A primeira conclusão que se impõe é a de que, sendo a Ré uma sociedade cuja sede se situa em território espanhol, deveria ter sido demandada nos tribunais espanhóis, ao abrigo do disposto nos arts. 2.°, n.º 1, e 60.°, n.º 1, a!. a), do Regulamento, cuja interpretação e aplicação ao caso dos autos não suscita quaisquer dúvidas.
Vejamos agora qual a solução a que se chega pela aplicação do art. 5.°, que prevê competências especiais em matéria contratual.
Para tanto, importa qualificar o contrato celebrado entre as partes.

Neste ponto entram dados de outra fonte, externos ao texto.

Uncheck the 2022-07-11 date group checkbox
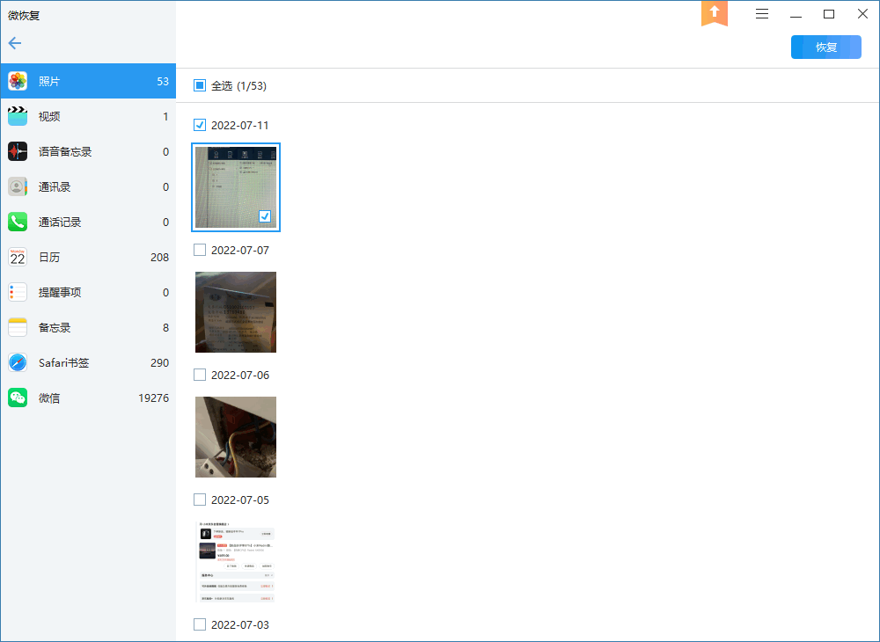Screen dimensions: 880x642 200,125
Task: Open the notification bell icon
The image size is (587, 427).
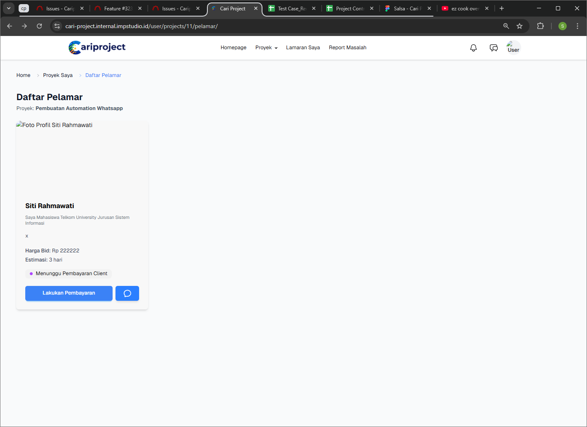Action: coord(473,48)
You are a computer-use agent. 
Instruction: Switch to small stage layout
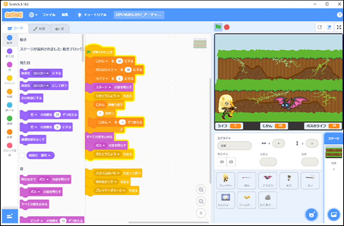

A 1.ª instância considerou que se tratava de contrato misto de compra e venda e prestação de serviços, pois a Ré encomendou peças à Autora que as fabricou, o que era pretendido eram as peças em si, o resultado do trabalho desenvolvido pela Autora, sendo essas peças posteriormente vendidas à Ré; os bens eram entregues em Espanha, no domicílio da Ré, cumprindo-se aí o serviço que se contratara prestar. Assim, aderiu à posição sufragada no Acórdão do STJ de 03-03-2005, que considerou aplicável a caso idêntico o art. 5.°, n.º 1, al. b}, do Regulamento. (8)

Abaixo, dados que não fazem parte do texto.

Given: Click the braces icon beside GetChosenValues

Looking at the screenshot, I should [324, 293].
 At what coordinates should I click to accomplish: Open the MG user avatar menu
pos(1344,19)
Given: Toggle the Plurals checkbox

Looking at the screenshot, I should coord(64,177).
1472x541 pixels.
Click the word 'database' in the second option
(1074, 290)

A Relação do Porto não conheceu da questão da qualificação do contrato e sua subsunção numa das alíneas do n.º 1 do art. 5.° do Regulamento. Considerou que a mesma ficava prejudicada, pois, não tendo sido oportunamente suscitada a excepção de incompetência absoluta, o tribunal português era competente por se ter verificado a extensão da competência nos termos do art. 24.° do Regulamento.
Ora, não é metodologicamente correcta a ordem pela qual a Relação procedeu à análise das questões enunciadas no acórdão recorrido - a da prorrogação tácita da competência dos tribunais portugueses nos termos do art. 24.° do Regulamento e a da eventual violação do art. 5.°, n.º 1, al. c}, do Regulamento (supomos que se pretendia dizer alínea b) do n.º 1 do art. 5.°).

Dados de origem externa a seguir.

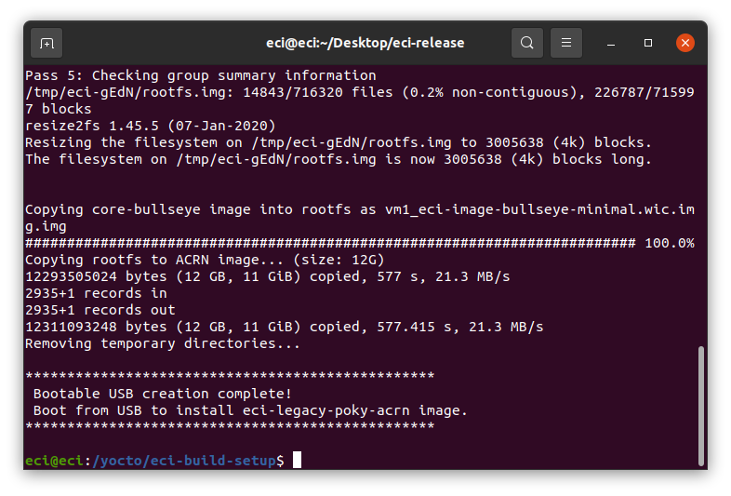Viewport: 731px width, 496px height.
Task: Click the /yocto/eci-build-setup prompt path
Action: point(184,461)
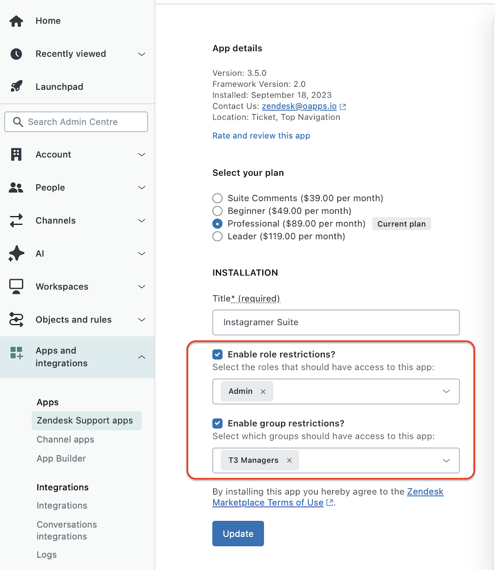
Task: Click the Workspaces monitor icon
Action: click(x=16, y=286)
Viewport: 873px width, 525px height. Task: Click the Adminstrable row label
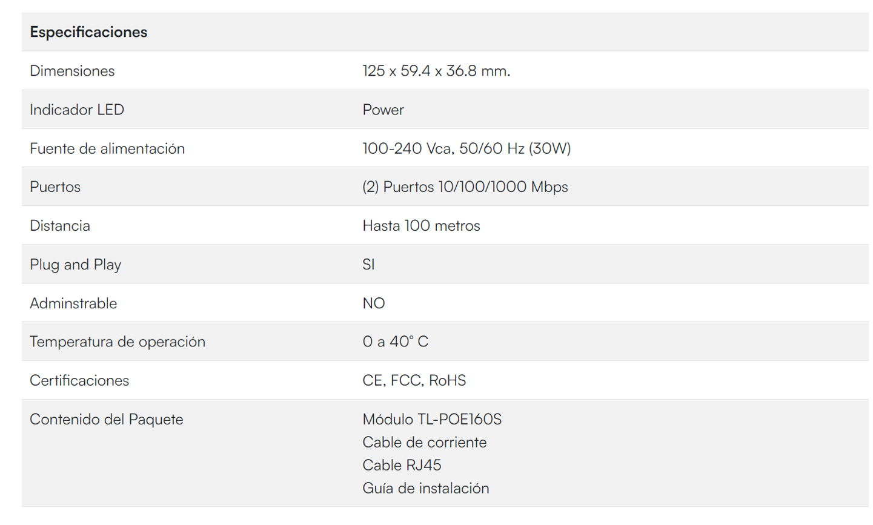click(73, 303)
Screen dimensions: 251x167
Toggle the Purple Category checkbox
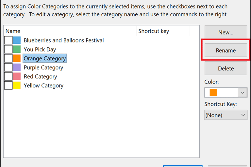[8, 68]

Efectivamente, em ambos os agravos, a questão a decidir é a mesma: a de saber se os tribunais portugueses são ou não internacionalmente competentes para conhecer da presente acção. A resposta a essa questão implica, como já referimos, a análise das regras de competência internacional dos tribunais portugueses do direito de origem interna e de origem externa, nomeadamente as referidas regras do Regulamento (CE) n.º 44/2001, de 22 de Dezembro.
Mas há que começar por analisar em que termos se aplica ao caso o referido art. 5.° e só na hipótese de se concluir que da aplicação desse normativo resulta serem competentes os tribunais espanhóis/incompetentes os tribunais portugueses é que cabe apreciar se, não obstante isso, estes últimos são competentes, por força da extensão de competência prevista no art. 24.°.
Na verdade, conforme já frisámos, este preceito baseia-se na formação de um acordo tácito das partes para atribuição de competência aos tribunais de determinado Estado-Membro que eram incompetentes, segundo as regras do Regulamento ou do direito comum da competência internacional do foro. (9) Assim, para que se possa concluir pela competência dos tribunais portugueses decorrente da aplicação do art. 24.° do Regulamento é necessário que previamente se tenha considerado que os tribunais de outro Estado-membro (no caso os espanhóis) eram os competentes (designadamente por força dos arts. 2.°, n.º 1, e 5.°, n.º 1, do Regulamento).
A Relação do Porto considerou aplicável ao caso o art. 5.°, n.º 1, do Regulamento, mas sem explicitar em que termos, designadamente sem precisar qual das alíneas do n.º 1 era aplicável, o que supunha a prévia qualificação do contrato. (10)
Mas é fundamental que o façamos, analisando, para o efeito, o núcleo fáctico que de relevante se extrai do alegado pela autora na petição inicial e dos documentos referidos na mesma (11).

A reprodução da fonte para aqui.